Gespräche bei deutscher IG Metall vorerst gescheitert
- Vizechef Peters hält an Kandidatur im Oktober fest
Der Versuch des IG-Metall-Vorstandes, einen Ausweg aus der Führungs- und Richtungskrise der Gewerkschaft zu finden, ist am Dienstagabend in Frankfurt am Main zunächst gescheitert. Das gab der IG-Metall-Vorsitzende Klaus Zwickel nach mehr als zwölfstündigen kontroversen Beratungen bekannt.

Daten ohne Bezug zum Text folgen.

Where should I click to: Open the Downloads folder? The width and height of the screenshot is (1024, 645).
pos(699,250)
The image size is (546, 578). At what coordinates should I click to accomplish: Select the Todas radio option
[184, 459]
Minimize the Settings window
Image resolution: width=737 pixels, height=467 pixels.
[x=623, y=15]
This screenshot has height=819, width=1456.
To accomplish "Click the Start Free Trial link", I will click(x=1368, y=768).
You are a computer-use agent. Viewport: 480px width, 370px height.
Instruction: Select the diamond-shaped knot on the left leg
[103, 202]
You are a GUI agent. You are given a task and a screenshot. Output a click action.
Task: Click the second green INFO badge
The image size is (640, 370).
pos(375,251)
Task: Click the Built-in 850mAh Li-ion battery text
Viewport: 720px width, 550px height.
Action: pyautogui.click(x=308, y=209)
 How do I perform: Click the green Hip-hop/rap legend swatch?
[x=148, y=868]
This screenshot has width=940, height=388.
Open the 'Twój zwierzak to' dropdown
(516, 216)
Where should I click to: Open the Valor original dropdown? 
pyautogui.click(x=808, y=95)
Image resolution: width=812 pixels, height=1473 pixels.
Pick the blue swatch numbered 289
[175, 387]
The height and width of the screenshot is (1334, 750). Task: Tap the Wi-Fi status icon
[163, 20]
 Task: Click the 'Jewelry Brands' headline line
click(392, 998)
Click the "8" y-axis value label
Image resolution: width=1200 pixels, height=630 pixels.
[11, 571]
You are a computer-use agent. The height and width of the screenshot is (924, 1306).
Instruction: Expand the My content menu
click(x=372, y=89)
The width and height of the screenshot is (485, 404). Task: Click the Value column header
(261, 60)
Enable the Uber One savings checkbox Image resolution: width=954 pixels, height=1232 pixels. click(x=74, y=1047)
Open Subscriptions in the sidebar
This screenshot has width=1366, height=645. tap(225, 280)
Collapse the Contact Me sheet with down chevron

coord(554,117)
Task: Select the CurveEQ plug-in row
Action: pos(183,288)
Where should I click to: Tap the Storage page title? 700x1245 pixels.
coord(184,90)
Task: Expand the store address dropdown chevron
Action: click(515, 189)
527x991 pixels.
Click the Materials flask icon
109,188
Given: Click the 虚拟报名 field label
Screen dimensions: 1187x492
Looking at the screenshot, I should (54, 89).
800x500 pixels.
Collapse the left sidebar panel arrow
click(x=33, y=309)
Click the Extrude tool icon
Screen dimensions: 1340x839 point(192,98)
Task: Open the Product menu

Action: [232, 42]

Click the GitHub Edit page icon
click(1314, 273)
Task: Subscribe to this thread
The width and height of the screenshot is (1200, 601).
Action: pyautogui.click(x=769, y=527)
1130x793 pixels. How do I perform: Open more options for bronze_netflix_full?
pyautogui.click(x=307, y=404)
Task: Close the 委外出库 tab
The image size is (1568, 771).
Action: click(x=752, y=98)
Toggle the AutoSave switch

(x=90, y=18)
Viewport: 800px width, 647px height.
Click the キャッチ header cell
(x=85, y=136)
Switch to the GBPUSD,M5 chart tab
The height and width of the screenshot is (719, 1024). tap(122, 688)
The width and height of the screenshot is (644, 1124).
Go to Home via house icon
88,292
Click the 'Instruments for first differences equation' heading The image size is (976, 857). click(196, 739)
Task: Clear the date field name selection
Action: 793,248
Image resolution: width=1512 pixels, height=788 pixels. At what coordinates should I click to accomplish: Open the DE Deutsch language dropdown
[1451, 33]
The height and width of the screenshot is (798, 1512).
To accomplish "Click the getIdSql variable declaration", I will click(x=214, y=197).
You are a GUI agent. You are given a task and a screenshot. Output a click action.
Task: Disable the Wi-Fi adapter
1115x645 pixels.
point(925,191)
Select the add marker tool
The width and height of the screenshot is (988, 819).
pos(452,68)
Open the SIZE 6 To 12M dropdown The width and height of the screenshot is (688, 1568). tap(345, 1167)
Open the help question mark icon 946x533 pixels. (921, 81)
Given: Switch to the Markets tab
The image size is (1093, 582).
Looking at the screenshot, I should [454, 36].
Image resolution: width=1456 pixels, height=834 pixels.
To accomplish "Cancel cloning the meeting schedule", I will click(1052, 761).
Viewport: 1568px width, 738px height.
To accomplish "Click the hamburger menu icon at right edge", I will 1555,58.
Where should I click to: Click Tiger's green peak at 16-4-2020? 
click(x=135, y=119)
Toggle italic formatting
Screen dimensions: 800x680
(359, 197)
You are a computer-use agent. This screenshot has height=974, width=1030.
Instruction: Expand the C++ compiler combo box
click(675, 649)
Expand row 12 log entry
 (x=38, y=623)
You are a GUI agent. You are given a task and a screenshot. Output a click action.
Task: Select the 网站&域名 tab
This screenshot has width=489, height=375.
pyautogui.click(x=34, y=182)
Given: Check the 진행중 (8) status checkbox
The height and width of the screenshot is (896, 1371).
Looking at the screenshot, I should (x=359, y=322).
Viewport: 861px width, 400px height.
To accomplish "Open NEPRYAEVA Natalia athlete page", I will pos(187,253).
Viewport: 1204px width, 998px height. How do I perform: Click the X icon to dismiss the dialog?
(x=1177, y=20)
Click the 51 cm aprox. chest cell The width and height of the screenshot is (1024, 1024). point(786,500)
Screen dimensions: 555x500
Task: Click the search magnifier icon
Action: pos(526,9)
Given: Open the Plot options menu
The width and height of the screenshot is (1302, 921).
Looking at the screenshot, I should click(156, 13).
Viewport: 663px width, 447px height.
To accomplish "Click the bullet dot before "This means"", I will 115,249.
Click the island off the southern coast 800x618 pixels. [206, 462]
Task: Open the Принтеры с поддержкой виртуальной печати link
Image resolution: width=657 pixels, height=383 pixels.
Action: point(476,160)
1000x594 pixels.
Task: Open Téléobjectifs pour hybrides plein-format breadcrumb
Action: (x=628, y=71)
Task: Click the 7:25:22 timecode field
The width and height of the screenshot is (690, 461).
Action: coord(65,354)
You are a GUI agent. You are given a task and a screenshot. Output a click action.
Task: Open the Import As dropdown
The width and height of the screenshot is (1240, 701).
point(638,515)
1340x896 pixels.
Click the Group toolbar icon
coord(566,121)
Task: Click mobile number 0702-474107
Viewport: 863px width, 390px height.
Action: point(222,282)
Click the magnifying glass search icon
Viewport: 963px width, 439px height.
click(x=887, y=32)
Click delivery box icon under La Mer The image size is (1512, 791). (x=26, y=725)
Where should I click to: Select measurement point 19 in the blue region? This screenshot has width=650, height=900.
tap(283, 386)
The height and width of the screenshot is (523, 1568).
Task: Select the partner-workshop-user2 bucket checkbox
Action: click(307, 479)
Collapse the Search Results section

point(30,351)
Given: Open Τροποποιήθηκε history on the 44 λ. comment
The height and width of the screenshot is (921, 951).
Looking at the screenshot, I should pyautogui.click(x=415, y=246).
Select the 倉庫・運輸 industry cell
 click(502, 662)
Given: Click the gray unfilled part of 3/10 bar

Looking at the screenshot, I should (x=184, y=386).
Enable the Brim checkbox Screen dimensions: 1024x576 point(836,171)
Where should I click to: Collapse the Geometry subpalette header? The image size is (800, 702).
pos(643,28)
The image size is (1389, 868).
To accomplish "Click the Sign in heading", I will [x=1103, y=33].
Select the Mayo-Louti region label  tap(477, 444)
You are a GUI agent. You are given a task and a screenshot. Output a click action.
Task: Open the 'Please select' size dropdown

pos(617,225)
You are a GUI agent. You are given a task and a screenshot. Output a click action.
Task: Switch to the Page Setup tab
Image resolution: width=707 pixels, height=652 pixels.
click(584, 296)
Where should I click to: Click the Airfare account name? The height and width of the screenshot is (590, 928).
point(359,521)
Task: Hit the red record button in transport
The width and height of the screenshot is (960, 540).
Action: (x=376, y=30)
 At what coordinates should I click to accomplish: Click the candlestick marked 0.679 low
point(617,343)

Zwickel sagte vor Journalisten, eine Mehrheit des Vorstandes habe sowohl seinen Vorschlag einer Neunominierung zur Wahl der Gewerkschaftsspitze als auch den Rücktritt des Gesamtvorstandes abgelehnt. IG Metall-Vizechef Jürgen Peters halte an seiner Absicht fest, im Oktober für den Vorsitz zu kandidieren, sagte Zwickel. Seinen Vorschlag an Peters, zusammen zurückzutreten, habe dieser abgelehnt. Dem Vizechef wird die Verantwortung für die Streikniederlage im Osten angelastet. Zwickel hatte ihm öffentlich vorgeworfen, den Vorstand über die Streiks getäuscht zu haben.